WRITTEN EXERCISE -> Update the rows below by changing every "minimap" to "overview map" and leaving all other text as it is.

%%

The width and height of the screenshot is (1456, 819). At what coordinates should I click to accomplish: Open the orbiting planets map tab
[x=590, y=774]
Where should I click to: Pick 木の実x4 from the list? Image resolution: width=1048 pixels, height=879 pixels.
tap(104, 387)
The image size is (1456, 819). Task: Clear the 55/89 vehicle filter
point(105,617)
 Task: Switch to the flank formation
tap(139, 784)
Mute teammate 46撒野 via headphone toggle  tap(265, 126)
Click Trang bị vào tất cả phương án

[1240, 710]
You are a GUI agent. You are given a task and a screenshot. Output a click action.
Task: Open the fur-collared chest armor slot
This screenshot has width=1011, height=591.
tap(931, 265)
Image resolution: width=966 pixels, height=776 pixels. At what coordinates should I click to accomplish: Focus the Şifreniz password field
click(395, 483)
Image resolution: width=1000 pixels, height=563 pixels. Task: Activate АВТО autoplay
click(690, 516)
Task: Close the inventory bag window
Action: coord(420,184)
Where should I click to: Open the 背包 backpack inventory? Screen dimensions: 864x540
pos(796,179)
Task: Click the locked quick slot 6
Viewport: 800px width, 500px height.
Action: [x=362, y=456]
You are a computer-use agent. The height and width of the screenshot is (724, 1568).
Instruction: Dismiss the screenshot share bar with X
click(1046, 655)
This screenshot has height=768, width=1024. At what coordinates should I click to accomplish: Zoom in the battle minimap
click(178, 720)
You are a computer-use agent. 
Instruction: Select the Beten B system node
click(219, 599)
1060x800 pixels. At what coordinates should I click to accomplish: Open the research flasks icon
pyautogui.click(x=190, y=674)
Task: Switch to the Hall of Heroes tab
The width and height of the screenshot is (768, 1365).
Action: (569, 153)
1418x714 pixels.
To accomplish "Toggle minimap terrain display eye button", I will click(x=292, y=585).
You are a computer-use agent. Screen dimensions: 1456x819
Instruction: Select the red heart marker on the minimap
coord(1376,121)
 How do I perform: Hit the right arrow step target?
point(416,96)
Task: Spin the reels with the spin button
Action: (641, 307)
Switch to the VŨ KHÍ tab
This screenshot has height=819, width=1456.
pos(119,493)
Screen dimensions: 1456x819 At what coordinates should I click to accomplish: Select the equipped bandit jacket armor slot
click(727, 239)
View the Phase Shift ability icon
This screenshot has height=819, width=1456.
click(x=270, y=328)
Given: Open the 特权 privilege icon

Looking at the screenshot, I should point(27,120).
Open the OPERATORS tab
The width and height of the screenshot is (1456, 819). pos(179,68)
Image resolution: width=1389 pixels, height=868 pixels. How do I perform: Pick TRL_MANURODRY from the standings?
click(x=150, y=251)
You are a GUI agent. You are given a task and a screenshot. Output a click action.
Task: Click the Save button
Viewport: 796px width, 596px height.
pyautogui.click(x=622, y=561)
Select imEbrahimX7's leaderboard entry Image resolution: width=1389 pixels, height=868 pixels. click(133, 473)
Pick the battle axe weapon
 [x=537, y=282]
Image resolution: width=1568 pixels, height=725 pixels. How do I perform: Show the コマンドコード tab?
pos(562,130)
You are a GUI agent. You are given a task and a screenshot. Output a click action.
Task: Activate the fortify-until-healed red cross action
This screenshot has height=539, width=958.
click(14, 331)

%%

EXERCISE RESPONSE ->
The width and height of the screenshot is (1456, 819). At what coordinates should I click to accomplish: Open the orbiting planets map tab
[x=590, y=774]
Where should I click to: Pick 木の実x4 from the list? Image resolution: width=1048 pixels, height=879 pixels.
tap(104, 387)
The image size is (1456, 819). Task: Clear the 55/89 vehicle filter
point(105,617)
 Task: Switch to the flank formation
tap(139, 784)
Mute teammate 46撒野 via headphone toggle  tap(265, 126)
Click Trang bị vào tất cả phương án

[1240, 710]
You are a GUI agent. You are given a task and a screenshot. Output a click action.
Task: Open the fur-collared chest armor slot
This screenshot has width=1011, height=591.
tap(931, 265)
Image resolution: width=966 pixels, height=776 pixels. At what coordinates should I click to accomplish: Focus the Şifreniz password field
click(395, 483)
Image resolution: width=1000 pixels, height=563 pixels. Task: Activate АВТО autoplay
click(690, 516)
Task: Close the inventory bag window
Action: coord(420,184)
Where should I click to: Open the 背包 backpack inventory? Screen dimensions: 864x540
pos(796,179)
Task: Click the locked quick slot 6
Viewport: 800px width, 500px height.
Action: [x=362, y=456]
You are a computer-use agent. The height and width of the screenshot is (724, 1568).
Instruction: Dismiss the screenshot share bar with X
click(1046, 655)
This screenshot has height=768, width=1024. At what coordinates should I click to accomplish: Zoom in the battle overview map
click(178, 720)
You are a computer-use agent. 
Instruction: Select the Beten B system node
click(219, 599)
1060x800 pixels. At what coordinates should I click to accomplish: Open the research flasks icon
pyautogui.click(x=190, y=674)
Task: Switch to the Hall of Heroes tab
The width and height of the screenshot is (768, 1365).
Action: (569, 153)
1418x714 pixels.
To accomplish "Toggle overview map terrain display eye button", I will click(x=292, y=585).
You are a computer-use agent. Screen dimensions: 1456x819
Instruction: Select the red heart marker on the overview map
coord(1376,121)
 How do I perform: Hit the right arrow step target?
point(416,96)
Task: Spin the reels with the spin button
Action: (641, 307)
Switch to the VŨ KHÍ tab
This screenshot has height=819, width=1456.
pos(119,493)
Screen dimensions: 1456x819 At what coordinates should I click to accomplish: Select the equipped bandit jacket armor slot
click(727, 239)
View the Phase Shift ability icon
This screenshot has height=819, width=1456.
click(x=270, y=328)
Given: Open the 特权 privilege icon

Looking at the screenshot, I should point(27,120).
Open the OPERATORS tab
The width and height of the screenshot is (1456, 819). pos(179,68)
Image resolution: width=1389 pixels, height=868 pixels. How do I perform: Pick TRL_MANURODRY from the standings?
click(x=150, y=251)
You are a GUI agent. You are given a task and a screenshot. Output a click action.
Task: Click the Save button
Viewport: 796px width, 596px height.
pyautogui.click(x=622, y=561)
Select imEbrahimX7's leaderboard entry Image resolution: width=1389 pixels, height=868 pixels. click(133, 473)
Pick the battle axe weapon
 [x=537, y=282]
Image resolution: width=1568 pixels, height=725 pixels. How do I perform: Show the コマンドコード tab?
pos(562,130)
You are a GUI agent. You are given a task and a screenshot. Output a click action.
Task: Activate the fortify-until-healed red cross action
This screenshot has height=539, width=958.
click(14, 331)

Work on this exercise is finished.